* _Stated problem_:
Edit the items from the line containing "Screen dimensions: 835x418" down to the line containing "tap(910, 168)", replacing "Download Key" with "Export Key" and leaving everything else unchanged. Return only those lines.

* _Exercise material_:
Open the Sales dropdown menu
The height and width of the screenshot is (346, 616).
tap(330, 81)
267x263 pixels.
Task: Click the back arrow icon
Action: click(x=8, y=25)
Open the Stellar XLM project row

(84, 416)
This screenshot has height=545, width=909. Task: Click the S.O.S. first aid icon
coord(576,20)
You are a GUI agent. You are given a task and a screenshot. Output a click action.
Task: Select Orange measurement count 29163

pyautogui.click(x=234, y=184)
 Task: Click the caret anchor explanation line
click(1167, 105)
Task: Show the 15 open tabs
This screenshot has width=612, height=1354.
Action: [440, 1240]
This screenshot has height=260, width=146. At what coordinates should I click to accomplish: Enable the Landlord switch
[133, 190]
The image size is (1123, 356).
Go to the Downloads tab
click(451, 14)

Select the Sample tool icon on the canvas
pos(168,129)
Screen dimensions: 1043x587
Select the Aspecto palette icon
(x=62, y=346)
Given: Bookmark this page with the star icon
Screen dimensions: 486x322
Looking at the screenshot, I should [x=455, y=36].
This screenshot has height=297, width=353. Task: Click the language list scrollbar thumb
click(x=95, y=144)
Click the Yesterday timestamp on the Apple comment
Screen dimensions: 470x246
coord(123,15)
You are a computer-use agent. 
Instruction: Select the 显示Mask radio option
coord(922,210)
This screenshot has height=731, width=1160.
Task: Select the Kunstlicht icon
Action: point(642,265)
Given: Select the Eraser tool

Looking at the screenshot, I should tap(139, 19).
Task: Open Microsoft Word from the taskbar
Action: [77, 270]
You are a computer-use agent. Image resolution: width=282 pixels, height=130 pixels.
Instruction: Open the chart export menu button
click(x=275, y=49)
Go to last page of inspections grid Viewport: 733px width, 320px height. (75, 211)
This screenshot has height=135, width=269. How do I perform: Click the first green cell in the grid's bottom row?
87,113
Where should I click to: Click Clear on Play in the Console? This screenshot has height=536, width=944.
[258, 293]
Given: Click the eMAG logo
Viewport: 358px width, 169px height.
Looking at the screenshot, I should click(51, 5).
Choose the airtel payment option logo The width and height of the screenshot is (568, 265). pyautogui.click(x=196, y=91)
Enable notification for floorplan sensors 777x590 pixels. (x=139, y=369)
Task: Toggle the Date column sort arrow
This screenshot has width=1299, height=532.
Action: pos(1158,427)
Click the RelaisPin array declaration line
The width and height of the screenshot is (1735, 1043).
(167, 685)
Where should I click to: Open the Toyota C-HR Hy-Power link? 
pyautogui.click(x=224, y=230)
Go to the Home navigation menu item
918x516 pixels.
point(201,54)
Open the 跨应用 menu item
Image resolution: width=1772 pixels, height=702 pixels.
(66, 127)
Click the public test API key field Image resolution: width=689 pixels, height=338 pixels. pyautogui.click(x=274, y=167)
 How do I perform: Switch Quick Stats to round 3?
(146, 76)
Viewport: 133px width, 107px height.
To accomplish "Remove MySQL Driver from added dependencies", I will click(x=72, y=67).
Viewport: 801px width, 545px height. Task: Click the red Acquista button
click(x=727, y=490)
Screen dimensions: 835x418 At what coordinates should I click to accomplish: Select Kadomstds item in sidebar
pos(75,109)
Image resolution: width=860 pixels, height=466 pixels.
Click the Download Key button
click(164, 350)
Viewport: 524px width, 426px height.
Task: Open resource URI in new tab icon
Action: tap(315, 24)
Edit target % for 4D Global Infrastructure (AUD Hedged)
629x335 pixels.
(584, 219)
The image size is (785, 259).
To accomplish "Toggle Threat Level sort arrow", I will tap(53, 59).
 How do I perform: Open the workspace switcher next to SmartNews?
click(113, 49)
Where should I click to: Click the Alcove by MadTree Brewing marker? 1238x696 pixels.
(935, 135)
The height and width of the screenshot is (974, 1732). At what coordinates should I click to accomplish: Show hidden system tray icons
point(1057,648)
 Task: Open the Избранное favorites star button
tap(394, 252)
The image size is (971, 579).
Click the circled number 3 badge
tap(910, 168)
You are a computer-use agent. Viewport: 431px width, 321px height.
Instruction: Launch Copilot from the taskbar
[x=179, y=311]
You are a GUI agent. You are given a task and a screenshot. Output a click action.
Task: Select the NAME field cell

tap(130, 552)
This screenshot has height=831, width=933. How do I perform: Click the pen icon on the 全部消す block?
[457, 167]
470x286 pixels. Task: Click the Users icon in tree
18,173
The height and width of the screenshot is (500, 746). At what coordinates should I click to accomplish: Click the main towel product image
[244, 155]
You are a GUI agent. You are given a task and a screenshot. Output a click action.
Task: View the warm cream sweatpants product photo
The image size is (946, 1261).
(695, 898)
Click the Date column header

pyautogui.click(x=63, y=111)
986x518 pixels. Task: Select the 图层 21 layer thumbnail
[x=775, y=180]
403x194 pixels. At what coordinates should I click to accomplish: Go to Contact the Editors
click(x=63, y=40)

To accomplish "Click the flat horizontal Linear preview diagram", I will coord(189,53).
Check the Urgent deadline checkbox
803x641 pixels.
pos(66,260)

* _Result of the exercise_:
Screen dimensions: 835x418 At what coordinates should I click to accomplish: Select Kadomstds item in sidebar
pos(75,109)
Image resolution: width=860 pixels, height=466 pixels.
Click the Export Key button
click(164, 350)
Viewport: 524px width, 426px height.
Task: Open resource URI in new tab icon
Action: tap(315, 24)
Edit target % for 4D Global Infrastructure (AUD Hedged)
629x335 pixels.
(584, 219)
The image size is (785, 259).
To accomplish "Toggle Threat Level sort arrow", I will tap(53, 59).
 How do I perform: Open the workspace switcher next to SmartNews?
click(113, 49)
Where should I click to: Click the Alcove by MadTree Brewing marker? 1238x696 pixels.
(935, 135)
The height and width of the screenshot is (974, 1732). At what coordinates should I click to accomplish: Show hidden system tray icons
point(1057,648)
 Task: Open the Избранное favorites star button
tap(394, 252)
The image size is (971, 579).
Click the circled number 3 badge
tap(910, 168)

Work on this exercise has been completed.